Very nice gravenworld. Now that's what I call detailed.

 

[SteamKing]

I wish the article to simply be more practical so that readers can actually use the information. For example, the published integral expression is correct for only one path through the function. There is a different integral expressions corresponding to beginning the integration over each covering of the function or there is a possibility I'm not understanding what particular path is implied in the article. For example, here are the six (numeric) values of the pochhammer integral for the function $w$ above:

$$
\left(
\begin{array}{c}
-1.37669-0.794831 i \\
1.37669\, +0.794831 i \\
-\text{2.480233703139323$\grave{ }$*${}^{\wedge}$-8}-1.58966 i \\
-1.37669+0.794831 i \\
1.37669\, -0.794831 i \\
\text{2.480233429746903$\grave{ }$*${}^{\wedge}$-8}+1.58966 i \\
\end{array}
\right)
$$

only one of which can be used in the integral expression stated in that article and every other article about the matter that I've written.

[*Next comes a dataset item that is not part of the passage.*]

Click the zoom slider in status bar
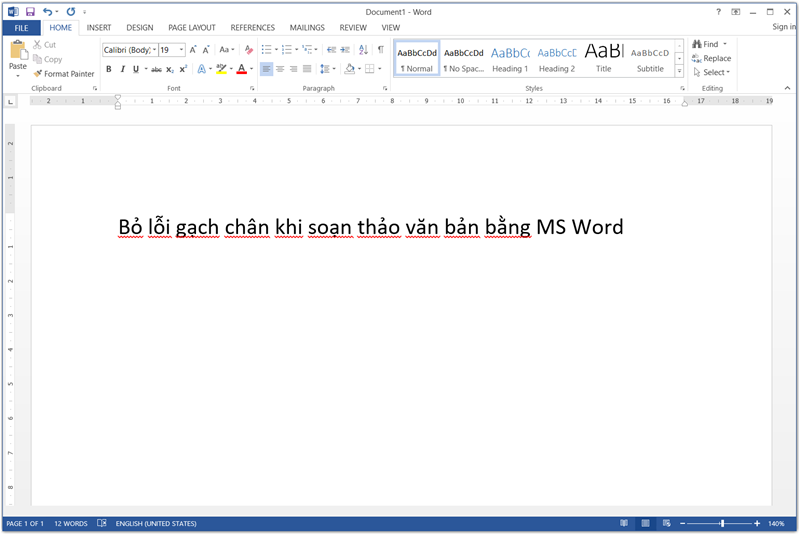The image size is (800, 560). tap(722, 523)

And I hope no one reading this is the author of that article cus' now they're mad at me.

The values for the third and sixth entries seem a little garbled.

 

[jackmell]

The values for the third and sixth entries seem a little garbled.

Hi, I didn't take the time to format it nicely but rather just cut and pasted from Mathematica. Keep in mind I'm numerically integrating

$$\int_P z^{1/2}(1-z)^{1/3}dz$$

over six different versions of that rainbow-colored contour I posted above, one version for each determination of the function I begin the integration on. The actual values for the third and sixth path are likely pure imaginary. I'll be working on this problem in much greater detail in the thread I initially created about it several weeks ago:

https://www.physicsforums.com/showthread.php?t=718609

so if you like, you can check there for more information about it as I add to the thread.

 

[SteamKing]

The entries are all imaginary, at least in the numerical sense, and there are three pairs of conjugates.

Still, if you want to write an article on your work for whatever forum, at least take the time to proof the text and results.

 

[Evo]

It has been suggested that this thread be closed.